NEW YORK, Sep 9, 2005 – Living my first day as an attendee of New York Fashion Week is some initiation which, because I am familiar with European-based fashion circles, raises new questions about how you are supposed to show and sell the fashion pieces you create on both sides of the Atlantic Ocean.
Talking about organization, professionalism really rules here: we got our credentials to access the tents in no time, the PR and security staff there being extremely polite and efficient, everything goes smoothly. Yet, respect to Paris -and this could also just be because Julien Fournié and I are brand new here- we can feel the lack of a certain je ne sais quoi, which could be called human warmth, personalization, conviviality.
How do you access shows, for instance? You must, in most cases, go through some PR assistants who give you your seating assignment and then you have to declare your name and media title, whereas you could expect to be recognized or to get a word about what you just published for instance, once identified. None of these here. Efficiency rules and it can sometimes be at the expense of forgetting the human being behind his role.
Then you are guided through a series of waiting areas, for which I haven’t understood the reasons yet… Could there possibly be a sort of time when the rope could be open, from the first waiting line to the entrance of the venue?
But these are minor details. The main difference I see lies in the shows’ dramatization. I know that the so-called MTV culture is certainly much more present here than in Europe and that it has greatly influenced our attention span. Still, I don’t think this means that only the first looks are important in a runway show.
With the notable exception of Kenneth Cole on this opening day, all the other shows I have seen were, in my eyes, lacking a well-built story. When the climax of the show is just in the first five opening looks, it means the show fails at managing its audience. This could partly be because each show seen here so far seems to be a mixture between a trunk show and a presentation where image brand comes first.
I think designers in Paris conceive it all in a different manner and do not necessarily plan to show the season’s best sellers on the runway but to propose a universe, a flavor, a story for their brand. A good fashion show, according to French criteria, should tell a story, give a designer’s vision in a global show that should be pertinent, dramatized and have a beginning, a middle and an end… and a climax, which I would place, in most cases, after three quarters of the show have already been seen.
The shows we have attended yesterday were not built that way at all, again with the notable exception of Kenneth Cole who told a “story.” They were mostly showing the pieces that would sell and define the collection in their first five looks and the rest seemed less important, like a first strong continuous note that would extend all the way to the curtain call.
There were attempts at dramatization, but realized in a very clumsy manner. Take the Gottex show, for instance: the first looks were really great, the Latino-Carribean inspiration was perfectly tuned to the season, and the styling with some girls carrying fruit baskets was original.

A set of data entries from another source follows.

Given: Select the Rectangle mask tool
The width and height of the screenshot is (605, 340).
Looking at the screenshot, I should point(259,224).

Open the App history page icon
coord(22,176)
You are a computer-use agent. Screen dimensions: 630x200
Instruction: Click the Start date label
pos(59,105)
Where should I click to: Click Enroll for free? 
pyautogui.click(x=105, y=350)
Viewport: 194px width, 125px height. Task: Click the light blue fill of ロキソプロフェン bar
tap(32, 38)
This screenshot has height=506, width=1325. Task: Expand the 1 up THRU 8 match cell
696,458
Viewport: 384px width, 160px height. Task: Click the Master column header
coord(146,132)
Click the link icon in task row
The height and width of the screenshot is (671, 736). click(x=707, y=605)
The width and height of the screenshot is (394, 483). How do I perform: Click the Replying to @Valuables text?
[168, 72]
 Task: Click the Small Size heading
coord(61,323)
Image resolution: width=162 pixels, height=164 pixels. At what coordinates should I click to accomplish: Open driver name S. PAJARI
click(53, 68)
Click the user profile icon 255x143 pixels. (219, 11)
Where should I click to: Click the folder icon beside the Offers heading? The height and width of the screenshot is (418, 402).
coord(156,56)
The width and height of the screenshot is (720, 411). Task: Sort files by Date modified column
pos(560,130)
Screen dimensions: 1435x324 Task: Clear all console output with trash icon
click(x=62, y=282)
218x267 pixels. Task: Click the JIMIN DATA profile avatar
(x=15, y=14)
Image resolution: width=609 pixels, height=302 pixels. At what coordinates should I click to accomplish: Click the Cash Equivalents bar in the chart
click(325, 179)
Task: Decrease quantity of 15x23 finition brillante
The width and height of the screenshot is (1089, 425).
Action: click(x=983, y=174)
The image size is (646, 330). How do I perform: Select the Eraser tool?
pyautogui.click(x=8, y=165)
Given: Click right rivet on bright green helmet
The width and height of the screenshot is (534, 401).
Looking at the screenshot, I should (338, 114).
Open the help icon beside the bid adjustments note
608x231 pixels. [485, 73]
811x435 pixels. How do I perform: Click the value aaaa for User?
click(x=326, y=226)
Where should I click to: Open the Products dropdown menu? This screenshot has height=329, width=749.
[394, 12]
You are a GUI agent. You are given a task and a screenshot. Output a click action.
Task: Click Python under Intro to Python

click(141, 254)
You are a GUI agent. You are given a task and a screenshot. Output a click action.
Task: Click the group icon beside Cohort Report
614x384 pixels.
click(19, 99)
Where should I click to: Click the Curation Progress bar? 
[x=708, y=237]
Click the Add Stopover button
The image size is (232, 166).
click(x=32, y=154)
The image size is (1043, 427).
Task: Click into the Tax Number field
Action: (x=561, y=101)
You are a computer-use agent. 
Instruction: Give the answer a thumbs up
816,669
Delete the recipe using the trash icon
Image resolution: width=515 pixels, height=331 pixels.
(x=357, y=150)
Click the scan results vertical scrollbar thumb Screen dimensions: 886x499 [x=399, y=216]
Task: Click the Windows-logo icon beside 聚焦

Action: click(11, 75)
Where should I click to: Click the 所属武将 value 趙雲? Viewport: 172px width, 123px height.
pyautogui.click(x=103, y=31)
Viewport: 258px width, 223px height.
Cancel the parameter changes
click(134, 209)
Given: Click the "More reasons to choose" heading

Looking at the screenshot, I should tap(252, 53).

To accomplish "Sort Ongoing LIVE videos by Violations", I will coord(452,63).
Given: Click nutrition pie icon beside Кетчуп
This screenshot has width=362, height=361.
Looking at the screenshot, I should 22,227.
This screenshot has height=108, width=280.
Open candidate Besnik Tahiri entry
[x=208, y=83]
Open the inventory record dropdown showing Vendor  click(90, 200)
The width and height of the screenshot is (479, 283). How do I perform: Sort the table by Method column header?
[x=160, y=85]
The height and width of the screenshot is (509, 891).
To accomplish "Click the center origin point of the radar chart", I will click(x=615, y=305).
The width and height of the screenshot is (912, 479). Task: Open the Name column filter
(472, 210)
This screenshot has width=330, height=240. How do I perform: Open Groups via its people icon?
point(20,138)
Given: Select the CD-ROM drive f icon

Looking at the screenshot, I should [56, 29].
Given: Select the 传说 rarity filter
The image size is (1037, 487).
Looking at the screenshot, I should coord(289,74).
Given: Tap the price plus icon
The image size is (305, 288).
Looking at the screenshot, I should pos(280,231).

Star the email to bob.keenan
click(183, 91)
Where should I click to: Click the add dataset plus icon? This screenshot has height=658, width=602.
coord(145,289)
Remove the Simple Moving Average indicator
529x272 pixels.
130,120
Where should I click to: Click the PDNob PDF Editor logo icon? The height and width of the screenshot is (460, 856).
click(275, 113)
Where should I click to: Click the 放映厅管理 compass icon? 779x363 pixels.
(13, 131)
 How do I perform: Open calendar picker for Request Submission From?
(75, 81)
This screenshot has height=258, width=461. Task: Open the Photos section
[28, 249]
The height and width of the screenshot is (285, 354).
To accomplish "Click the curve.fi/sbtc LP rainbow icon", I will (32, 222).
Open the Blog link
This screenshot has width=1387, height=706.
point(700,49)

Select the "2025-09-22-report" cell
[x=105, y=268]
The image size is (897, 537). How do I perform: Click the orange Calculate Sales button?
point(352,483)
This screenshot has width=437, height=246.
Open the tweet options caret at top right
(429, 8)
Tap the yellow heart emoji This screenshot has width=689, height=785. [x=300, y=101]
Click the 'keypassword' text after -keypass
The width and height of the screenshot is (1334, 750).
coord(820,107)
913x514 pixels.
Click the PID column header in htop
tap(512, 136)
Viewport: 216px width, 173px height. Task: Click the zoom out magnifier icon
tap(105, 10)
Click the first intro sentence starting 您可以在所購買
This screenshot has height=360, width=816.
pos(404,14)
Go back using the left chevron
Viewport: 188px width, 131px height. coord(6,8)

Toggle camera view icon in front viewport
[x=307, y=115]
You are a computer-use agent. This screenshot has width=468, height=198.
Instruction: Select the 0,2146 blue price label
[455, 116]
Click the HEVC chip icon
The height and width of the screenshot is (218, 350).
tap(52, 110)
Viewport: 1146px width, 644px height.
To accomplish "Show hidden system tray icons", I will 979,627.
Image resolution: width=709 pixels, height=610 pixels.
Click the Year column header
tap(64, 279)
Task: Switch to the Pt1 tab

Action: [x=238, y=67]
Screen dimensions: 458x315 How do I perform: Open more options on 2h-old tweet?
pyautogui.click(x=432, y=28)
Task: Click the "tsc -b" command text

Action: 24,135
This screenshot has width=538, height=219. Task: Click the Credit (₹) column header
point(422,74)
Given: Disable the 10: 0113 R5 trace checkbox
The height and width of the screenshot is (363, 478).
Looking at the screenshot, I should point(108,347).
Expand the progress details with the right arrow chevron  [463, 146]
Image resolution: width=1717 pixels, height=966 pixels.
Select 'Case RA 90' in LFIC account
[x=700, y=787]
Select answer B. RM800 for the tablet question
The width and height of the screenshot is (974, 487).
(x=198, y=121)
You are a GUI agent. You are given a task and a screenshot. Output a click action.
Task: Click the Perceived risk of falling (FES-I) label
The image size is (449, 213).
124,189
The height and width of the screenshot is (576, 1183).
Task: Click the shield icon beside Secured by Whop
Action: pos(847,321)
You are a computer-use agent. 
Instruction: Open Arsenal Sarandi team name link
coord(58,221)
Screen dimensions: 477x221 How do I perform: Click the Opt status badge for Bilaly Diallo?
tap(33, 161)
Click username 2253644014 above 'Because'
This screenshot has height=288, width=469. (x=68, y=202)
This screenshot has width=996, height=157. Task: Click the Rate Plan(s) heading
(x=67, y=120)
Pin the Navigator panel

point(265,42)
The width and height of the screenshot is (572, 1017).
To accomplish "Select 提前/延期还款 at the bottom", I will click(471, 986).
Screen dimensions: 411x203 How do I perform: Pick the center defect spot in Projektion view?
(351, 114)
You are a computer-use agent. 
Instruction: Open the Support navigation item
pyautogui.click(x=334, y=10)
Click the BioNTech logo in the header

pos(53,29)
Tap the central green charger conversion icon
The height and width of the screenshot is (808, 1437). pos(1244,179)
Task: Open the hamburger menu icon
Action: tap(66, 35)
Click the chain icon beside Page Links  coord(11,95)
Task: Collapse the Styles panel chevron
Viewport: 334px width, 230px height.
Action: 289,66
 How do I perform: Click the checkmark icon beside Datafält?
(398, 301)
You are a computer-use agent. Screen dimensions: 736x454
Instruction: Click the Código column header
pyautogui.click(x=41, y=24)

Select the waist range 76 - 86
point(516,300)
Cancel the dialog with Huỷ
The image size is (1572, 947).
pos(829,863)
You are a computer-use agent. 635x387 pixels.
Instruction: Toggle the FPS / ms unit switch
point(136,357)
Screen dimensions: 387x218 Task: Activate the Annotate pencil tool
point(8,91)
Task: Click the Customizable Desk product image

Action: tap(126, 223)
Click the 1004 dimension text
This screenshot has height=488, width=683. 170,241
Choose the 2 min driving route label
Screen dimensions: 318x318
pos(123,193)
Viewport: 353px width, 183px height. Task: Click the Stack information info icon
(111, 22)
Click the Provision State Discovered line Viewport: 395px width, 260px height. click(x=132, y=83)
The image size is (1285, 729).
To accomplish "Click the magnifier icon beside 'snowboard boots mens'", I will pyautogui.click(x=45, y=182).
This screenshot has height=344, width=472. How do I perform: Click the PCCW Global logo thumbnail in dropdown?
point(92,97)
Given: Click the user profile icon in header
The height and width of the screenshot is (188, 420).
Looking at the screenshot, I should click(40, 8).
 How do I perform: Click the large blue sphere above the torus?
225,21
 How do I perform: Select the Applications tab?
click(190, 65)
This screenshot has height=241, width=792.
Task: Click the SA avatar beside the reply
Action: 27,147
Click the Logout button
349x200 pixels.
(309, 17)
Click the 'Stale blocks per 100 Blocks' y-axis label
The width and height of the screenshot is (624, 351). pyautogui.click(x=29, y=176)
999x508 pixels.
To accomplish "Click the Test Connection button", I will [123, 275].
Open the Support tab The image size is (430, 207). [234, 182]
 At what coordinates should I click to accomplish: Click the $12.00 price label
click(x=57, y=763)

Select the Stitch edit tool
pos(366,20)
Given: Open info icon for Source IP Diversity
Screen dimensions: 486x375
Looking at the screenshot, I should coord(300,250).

Even the big prints swimsuits were bright. But the pieces designed for the runway – those that will not be found in the shops – seemed to me like DIY. Absolutely unwearable and badly realized long gloves with huge bands linking both arms, last-minute stuck-on black feathers and a piece consisting only of badly placed elasticized bands really did not make up for a climax.
The last golden look with gold make-up all over the girl’s body was vulgar and certainly not giving the right image for a collection which had started in a much classier manner. I saw no dramatization or story either at Naeem Khan or Esteban Cortazar, except maybe with the latter taking his bow… But should really the strongest image for a collection be the designer’s picture?
In the evening, even the designers selected by GENART to show at the Manhattan Center were lacking structure in their individual presentations, with maybe one exception: Borne.
I love exceptions and I am looking forward to be proven wrong once more in the coming days and also learning more things about fashion in America.